Route information
- Maintained by Johannesburg Roads Agency and Gauteng Department of Roads and Transport
- Length: 17.4 km (10.8 mi)

Major junctions
- West end: M77 at Jabavu
- M10 in Orlando M83 in Diepkloof N1 / N12 near Aeroton
- East end: M5 at Nasrec

Location
- Country: South Africa

Highway system
- Numbered routes of South Africa;
| ← M78 |  | → M80 |

= M79 (Johannesburg) =

Metropolitan route in the City of Johannesburg, South Africa

The M79 is a short metropolitan route in Greater Johannesburg, South Africa. It connects Jabavu in the western part of Soweto with Nasrec via Orlando and Diepkloof. On physical street signs, it is signposted as the M12 on the eastern part of the route.

== Route ==
The M79 begins at a junction with the M77 (Elias Motsoaledi Road) in the Jabavu suburb of Soweto, heading eastwards as Zulu Drive. It passes through the Dube and Phefeni suburbs to reach a junction with the M10 road (Klipspruit Valley Road) and cross into the suburb of Orlando East. It becomes Sofasunke Road and continues eastwards to enter the Diepkloof suburb, where it becomes Ben Naude Street and intersects with the M83 road (Immunk Drive).

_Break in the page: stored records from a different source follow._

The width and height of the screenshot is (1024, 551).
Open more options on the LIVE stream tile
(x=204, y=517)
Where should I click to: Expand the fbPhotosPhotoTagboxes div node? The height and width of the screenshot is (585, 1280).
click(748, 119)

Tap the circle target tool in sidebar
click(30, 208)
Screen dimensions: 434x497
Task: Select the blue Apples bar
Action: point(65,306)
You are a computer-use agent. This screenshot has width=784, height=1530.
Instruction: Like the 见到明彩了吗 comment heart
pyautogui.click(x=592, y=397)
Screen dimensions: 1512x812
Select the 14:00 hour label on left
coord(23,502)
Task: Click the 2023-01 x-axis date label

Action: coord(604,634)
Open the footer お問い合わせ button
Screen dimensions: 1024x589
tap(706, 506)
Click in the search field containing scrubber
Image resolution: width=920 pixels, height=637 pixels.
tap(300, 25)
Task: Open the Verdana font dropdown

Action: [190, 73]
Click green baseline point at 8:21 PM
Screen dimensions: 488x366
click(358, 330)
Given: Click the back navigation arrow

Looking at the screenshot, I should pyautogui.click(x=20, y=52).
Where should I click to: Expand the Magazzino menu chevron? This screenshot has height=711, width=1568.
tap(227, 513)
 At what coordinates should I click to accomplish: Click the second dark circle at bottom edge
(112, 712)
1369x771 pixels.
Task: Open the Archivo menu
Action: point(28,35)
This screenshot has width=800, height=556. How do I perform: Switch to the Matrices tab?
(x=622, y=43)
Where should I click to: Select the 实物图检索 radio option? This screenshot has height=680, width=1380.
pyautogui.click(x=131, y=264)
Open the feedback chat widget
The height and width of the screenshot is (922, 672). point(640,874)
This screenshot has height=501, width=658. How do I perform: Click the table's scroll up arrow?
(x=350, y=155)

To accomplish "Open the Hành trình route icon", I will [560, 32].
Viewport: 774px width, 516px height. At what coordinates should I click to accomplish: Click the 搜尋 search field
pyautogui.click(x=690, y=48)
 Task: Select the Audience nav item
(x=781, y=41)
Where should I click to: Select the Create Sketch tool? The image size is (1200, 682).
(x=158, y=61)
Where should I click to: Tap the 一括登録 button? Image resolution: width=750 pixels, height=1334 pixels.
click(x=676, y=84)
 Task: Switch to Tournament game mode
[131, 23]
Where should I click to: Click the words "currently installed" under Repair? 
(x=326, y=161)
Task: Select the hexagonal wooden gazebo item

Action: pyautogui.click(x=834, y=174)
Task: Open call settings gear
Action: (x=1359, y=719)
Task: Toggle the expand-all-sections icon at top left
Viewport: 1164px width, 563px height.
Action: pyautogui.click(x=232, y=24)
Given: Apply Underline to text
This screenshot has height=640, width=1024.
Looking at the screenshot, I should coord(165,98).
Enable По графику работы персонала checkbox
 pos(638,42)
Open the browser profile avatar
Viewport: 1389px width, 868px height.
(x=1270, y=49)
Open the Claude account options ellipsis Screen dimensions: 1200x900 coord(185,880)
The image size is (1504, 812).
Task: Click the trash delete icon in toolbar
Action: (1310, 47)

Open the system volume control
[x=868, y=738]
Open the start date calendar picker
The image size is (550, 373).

The M79 continues eastwards, becoming Rand Show Road, to exit Soweto and form an interchange with the N1 highway (Johannesburg Western Bypass; which goes north to Roodepoort and Randburg) and the N12 highway (Johannesburg Southern Bypass; which goes eastwards to Alberton). It continues eastwards, forming the northern boundary of the Aeroton industrial area, to end at a junction with the M5 road (Nasrec Road) just south of FNB Stadium in Nasrec.